Amerika Prihatin dengan Krisis Korea Selatan, Akui Lega Yoon Suk Yeol Cabut Darurat Militer
Pada pukul 22:30 malam waktu setempat, Yoon Suk Yeol mengumumkan darurat militer dalam pidato mendalam di televisi.
Penulis: Andari Wulan Nugrahani
Editor: Siti Nurjannah Wulandari
Krisis ini muncul di tengah kebuntuan politik yang sudah berlangsung berbulan-bulan.
Pemilu pada April lalu memberikan kemenangan besar kepada partai oposisi liberal, yang kini menguasai mayoritas parlemen.
Kemenangan ini menjadi referendum atas pemerintahan Yoon, yang popularitasnya terus merosot akibat berbagai skandal dan kontroversi.
Yoon, yang berasal dari kalangan konservatif, terlibat perselisihan dengan oposisi mengenai sejumlah kebijakan penting, seperti pemotongan pajak dan pelonggaran regulasi bisnis, serta upaya mereka untuk memakzulkan beberapa pejabat yang ia tunjuk, termasuk jaksa agung dan pejabat pengawas penyiaran.

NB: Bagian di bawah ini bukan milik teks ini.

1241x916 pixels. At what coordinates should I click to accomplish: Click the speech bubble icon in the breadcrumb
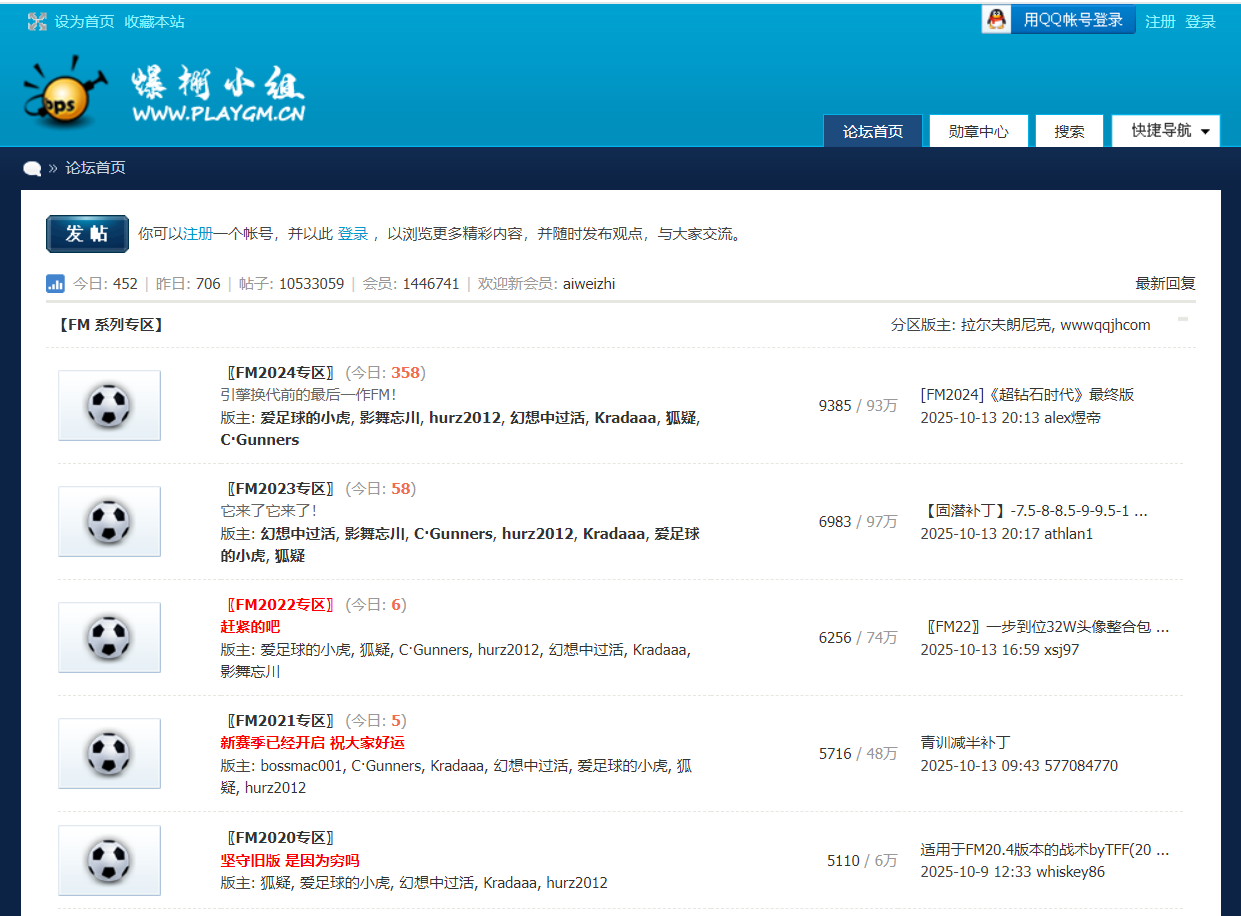click(31, 168)
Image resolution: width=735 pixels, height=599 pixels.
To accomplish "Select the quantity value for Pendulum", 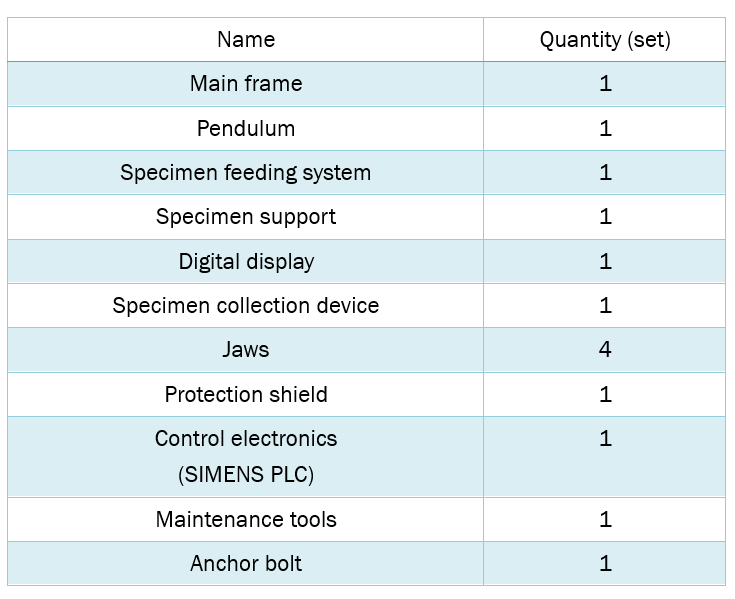I will tap(605, 129).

Masa Depan Politik Yoon Suk Yeol
Meski darurat militer telah dicabut, masa depan presiden Yoon Suk Yeol kini terancam.
Kepala stafnya dan lebih dari sepuluh sekretaris senior presiden mengajukan pengunduran diri.
Partai oposisi mengancam akan memulai proses pemakzulan jika Yoon tidak segera mundur.
Ketua partai Yoon sendiri juga menyerukan pemecatan menteri pertahanan yang merekomendasikan darurat militer tersebut.
Bahkan serikat pekerja terbesar di Korea Selatan mengumumkan rencana mogok kerja umum tanpa batas waktu hingga Yoon mengundurkan diri.
Dengan situasi politik yang semakin memanas, banyak yang mempertanyakan apakah Yoon akan mampu bertahan atau harus menghadapi perombakan besar dalam pemerintahannya.
Kejadian ini juga mengingatkan kita pada masa kelam sejarah Korea Selatan.
Negara ini pernah berada di bawah pemerintahan otoriter yang memberlakukan darurat militer beberapa kali, terutama pada masa Perang Dingin.
Namun sejak 1980-an, Korea Selatan telah berkembang menjadi negara demokratis dengan sistem pemilu yang bebas dan adil.
Puncaknya, pada tahun 1980, Korea Selatan terakhir kali berada di bawah darurat militer selama pemberontakan yang dipimpin oleh mahasiswa dan serikat buruh.
Sejak saat itu, negara ini telah berjuang keras untuk menjaga nilai-nilai demokrasi, yang kini menjadi bagian tak terpisahkan dari identitas nasionalnya.